(Supplied data begins)

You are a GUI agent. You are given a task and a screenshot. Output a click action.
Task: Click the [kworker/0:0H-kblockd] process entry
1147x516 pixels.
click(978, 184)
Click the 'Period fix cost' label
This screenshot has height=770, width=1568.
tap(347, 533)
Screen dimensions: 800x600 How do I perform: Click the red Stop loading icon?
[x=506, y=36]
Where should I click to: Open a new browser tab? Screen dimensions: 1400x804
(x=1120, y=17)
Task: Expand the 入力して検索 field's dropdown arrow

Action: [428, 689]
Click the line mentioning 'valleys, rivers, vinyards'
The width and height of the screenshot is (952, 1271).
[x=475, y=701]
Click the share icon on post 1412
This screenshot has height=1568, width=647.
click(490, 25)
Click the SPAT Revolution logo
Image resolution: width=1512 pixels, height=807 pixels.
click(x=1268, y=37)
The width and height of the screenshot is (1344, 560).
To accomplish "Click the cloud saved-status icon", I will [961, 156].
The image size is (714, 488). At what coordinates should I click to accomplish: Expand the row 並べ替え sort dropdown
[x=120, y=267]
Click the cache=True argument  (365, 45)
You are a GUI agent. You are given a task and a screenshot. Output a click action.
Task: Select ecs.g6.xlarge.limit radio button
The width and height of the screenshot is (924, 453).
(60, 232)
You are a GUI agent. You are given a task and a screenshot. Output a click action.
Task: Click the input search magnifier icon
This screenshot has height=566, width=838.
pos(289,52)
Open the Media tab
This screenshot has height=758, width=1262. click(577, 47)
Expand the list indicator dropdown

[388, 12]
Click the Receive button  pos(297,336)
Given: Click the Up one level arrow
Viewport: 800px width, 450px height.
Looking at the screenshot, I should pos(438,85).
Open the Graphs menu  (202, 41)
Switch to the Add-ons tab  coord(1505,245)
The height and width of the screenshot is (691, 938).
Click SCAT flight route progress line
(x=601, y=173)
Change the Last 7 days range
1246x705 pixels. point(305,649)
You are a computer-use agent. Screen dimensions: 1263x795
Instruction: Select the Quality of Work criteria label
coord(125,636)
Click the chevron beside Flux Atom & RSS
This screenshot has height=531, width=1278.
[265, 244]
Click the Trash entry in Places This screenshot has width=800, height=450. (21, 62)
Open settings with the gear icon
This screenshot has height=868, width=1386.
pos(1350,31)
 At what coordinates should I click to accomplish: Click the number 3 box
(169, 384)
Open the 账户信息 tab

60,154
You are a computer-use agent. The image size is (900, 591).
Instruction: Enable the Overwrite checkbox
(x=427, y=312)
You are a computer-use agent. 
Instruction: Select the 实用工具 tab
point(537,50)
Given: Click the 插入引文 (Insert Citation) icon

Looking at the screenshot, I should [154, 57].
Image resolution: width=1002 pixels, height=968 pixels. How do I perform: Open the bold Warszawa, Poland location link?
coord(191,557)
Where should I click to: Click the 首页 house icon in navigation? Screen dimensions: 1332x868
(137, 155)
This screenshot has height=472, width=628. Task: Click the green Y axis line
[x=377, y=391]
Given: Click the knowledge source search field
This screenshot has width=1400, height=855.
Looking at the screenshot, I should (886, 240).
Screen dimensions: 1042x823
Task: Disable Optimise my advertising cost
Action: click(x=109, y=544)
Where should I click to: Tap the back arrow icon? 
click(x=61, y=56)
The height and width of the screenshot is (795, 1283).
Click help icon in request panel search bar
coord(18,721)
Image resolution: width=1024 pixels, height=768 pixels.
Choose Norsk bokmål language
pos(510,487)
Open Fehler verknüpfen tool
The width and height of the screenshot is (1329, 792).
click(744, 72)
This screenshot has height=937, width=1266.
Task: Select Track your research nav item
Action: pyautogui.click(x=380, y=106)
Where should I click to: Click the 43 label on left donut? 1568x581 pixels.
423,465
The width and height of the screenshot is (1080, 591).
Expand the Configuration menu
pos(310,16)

(Supplied data ends)

[Your instructions]:
Find the word "button" in the entries, then copy out every line that has it.

[Response to the task]:
Task: Select ecs.g6.xlarge.limit radio button
Click the Receive button  pos(297,336)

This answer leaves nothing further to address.